• **PROMPT**
Look below for the line containing "Task: Click 允许 to allow notifications"; from there through the line containing "Switch to the Statistiques", both lines included, please set down each line exactly and nothing else.

····················

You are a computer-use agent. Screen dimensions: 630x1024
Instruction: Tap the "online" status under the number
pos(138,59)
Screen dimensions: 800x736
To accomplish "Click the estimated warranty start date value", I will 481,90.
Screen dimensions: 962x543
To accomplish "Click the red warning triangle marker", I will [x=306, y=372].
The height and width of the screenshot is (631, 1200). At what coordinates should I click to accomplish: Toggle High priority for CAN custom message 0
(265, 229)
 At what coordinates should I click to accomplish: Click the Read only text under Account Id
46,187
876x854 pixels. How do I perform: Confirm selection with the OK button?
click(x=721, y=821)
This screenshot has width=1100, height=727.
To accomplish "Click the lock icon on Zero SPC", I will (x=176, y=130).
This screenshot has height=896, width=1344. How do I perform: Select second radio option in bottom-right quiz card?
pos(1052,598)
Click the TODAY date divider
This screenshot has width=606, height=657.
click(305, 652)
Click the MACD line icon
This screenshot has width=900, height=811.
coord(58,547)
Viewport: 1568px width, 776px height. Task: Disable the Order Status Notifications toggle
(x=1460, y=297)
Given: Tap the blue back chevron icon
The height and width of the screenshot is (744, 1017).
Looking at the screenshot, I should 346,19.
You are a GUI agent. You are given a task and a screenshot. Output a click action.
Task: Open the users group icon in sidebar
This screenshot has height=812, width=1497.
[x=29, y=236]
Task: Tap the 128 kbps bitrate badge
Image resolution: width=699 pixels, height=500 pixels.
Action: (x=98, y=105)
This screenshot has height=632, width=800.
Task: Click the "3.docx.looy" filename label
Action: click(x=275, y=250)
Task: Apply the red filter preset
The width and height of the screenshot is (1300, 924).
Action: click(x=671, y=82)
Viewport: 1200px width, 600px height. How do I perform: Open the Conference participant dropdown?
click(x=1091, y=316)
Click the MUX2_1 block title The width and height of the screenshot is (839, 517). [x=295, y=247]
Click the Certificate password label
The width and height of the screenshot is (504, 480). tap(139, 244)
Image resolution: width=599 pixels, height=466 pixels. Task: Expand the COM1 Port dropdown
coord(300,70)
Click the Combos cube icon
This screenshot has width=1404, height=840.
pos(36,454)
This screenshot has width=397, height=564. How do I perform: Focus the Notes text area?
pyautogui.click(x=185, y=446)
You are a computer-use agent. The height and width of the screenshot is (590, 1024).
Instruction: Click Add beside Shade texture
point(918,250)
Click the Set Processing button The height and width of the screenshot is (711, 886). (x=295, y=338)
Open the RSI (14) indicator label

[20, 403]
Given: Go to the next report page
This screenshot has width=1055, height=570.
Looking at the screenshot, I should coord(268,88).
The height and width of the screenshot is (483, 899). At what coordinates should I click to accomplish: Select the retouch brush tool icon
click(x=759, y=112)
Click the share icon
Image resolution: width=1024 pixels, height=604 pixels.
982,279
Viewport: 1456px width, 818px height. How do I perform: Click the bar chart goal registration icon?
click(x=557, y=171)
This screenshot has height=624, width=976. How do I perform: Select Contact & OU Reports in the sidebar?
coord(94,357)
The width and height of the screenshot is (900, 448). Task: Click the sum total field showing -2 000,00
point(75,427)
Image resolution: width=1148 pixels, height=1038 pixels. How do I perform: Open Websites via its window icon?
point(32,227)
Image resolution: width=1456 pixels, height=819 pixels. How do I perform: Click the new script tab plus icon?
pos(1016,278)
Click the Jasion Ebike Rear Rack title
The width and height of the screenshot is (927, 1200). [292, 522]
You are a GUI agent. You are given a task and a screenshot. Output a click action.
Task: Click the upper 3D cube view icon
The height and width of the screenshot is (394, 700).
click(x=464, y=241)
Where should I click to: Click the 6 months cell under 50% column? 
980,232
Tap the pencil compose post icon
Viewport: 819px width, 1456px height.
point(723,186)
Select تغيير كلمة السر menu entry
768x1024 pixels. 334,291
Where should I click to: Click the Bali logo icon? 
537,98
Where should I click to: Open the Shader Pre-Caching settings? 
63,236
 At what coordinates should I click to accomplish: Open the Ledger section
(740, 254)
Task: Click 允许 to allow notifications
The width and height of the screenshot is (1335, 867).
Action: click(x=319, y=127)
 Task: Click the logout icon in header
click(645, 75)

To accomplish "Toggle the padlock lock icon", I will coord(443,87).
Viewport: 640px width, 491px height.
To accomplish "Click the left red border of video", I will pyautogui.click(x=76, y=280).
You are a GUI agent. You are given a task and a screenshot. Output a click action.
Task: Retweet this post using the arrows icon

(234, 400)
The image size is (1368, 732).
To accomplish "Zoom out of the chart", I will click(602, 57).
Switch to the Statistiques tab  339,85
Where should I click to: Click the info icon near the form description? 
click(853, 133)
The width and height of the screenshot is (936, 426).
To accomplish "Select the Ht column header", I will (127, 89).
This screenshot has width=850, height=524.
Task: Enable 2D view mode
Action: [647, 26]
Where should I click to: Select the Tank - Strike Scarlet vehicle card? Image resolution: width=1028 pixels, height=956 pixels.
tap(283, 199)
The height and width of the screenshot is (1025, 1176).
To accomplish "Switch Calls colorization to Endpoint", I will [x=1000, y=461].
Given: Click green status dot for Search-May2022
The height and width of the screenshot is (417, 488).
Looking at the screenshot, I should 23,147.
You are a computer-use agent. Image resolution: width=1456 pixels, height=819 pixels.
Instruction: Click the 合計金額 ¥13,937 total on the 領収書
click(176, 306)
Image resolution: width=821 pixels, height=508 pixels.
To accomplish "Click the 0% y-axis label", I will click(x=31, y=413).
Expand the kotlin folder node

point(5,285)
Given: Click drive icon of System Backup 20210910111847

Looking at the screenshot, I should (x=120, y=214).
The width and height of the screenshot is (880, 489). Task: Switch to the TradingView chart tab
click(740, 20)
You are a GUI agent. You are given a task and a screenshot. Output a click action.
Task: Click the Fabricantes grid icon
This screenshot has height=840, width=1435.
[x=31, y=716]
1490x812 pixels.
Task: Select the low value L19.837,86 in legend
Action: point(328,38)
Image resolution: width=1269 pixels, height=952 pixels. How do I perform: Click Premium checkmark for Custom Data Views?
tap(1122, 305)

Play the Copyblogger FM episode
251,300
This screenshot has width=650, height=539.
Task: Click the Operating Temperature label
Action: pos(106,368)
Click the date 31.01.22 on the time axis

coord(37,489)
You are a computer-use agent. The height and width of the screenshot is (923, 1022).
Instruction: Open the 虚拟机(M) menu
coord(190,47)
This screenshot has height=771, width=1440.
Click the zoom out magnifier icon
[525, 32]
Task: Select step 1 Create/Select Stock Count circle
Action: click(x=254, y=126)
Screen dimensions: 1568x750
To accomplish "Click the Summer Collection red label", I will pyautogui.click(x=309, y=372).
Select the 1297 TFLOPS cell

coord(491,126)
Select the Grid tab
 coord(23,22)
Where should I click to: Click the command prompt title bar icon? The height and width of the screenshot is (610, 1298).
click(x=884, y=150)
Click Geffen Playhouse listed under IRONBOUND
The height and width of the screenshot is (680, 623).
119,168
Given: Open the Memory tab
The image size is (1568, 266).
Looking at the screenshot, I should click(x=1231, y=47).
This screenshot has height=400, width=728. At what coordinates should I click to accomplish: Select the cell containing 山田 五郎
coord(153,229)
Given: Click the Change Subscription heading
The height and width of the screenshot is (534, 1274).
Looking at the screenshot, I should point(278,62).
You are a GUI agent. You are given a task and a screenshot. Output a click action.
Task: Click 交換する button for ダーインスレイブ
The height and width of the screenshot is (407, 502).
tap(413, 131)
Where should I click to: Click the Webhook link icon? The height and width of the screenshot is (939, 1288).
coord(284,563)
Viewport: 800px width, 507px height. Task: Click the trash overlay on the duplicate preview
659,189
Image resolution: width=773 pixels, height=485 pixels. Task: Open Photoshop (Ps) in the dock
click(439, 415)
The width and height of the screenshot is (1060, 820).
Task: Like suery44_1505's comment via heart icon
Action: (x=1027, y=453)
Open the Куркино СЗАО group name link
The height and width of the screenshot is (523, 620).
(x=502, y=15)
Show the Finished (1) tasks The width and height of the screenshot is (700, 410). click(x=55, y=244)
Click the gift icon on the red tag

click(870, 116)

····················

• **RESPONSE BELOW**
Task: Click 允许 to allow notifications
The width and height of the screenshot is (1335, 867).
Action: click(x=319, y=127)
 Task: Click the logout icon in header
click(645, 75)

To accomplish "Toggle the padlock lock icon", I will coord(443,87).
Viewport: 640px width, 491px height.
To accomplish "Click the left red border of video", I will pyautogui.click(x=76, y=280).
You are a GUI agent. You are given a task and a screenshot. Output a click action.
Task: Retweet this post using the arrows icon

(234, 400)
The image size is (1368, 732).
To accomplish "Zoom out of the chart", I will click(602, 57).
Switch to the Statistiques tab  339,85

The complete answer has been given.